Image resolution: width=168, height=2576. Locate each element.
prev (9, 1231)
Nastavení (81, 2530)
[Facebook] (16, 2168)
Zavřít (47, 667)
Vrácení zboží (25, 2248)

--

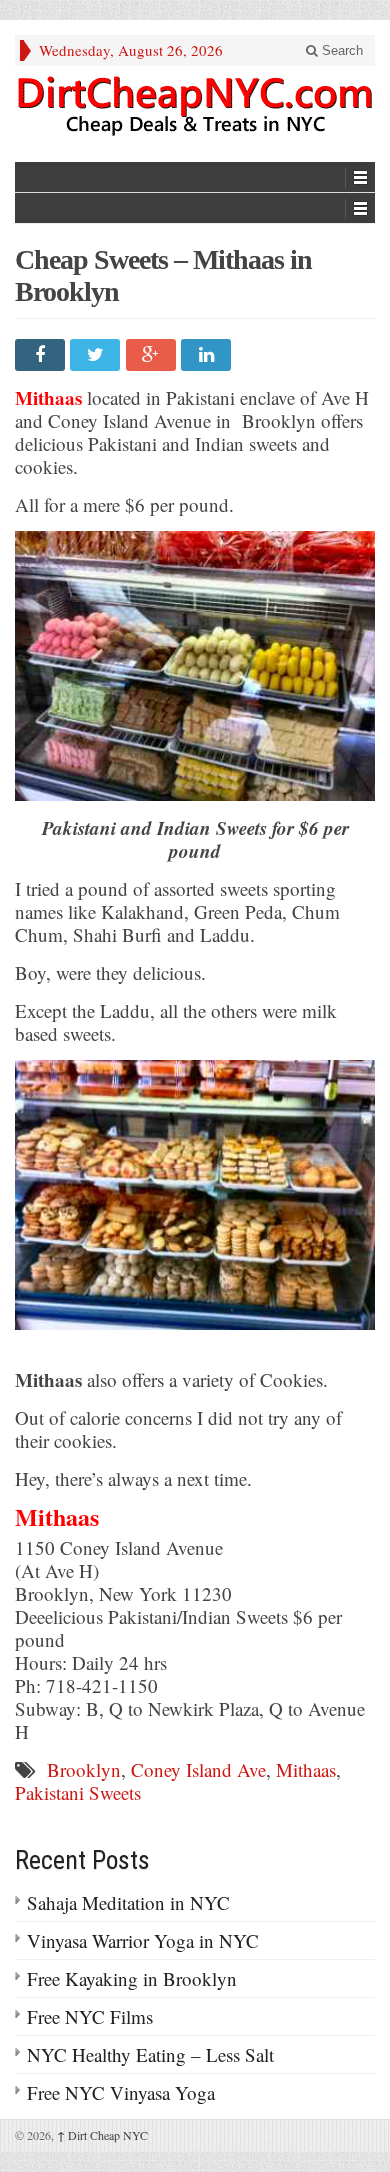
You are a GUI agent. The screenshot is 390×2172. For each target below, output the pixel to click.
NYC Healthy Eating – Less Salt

→ Exercise description:
Within the data above, the lines from the one with "You are a GUI" to the one with "NYC Healthy Eating – Less Salt" must be repeated exactly; no other line belongs in the answer.

→ Exercise answer:
You are a GUI agent. The screenshot is 390×2172. For each target below, output the pixel to click.
NYC Healthy Eating – Less Salt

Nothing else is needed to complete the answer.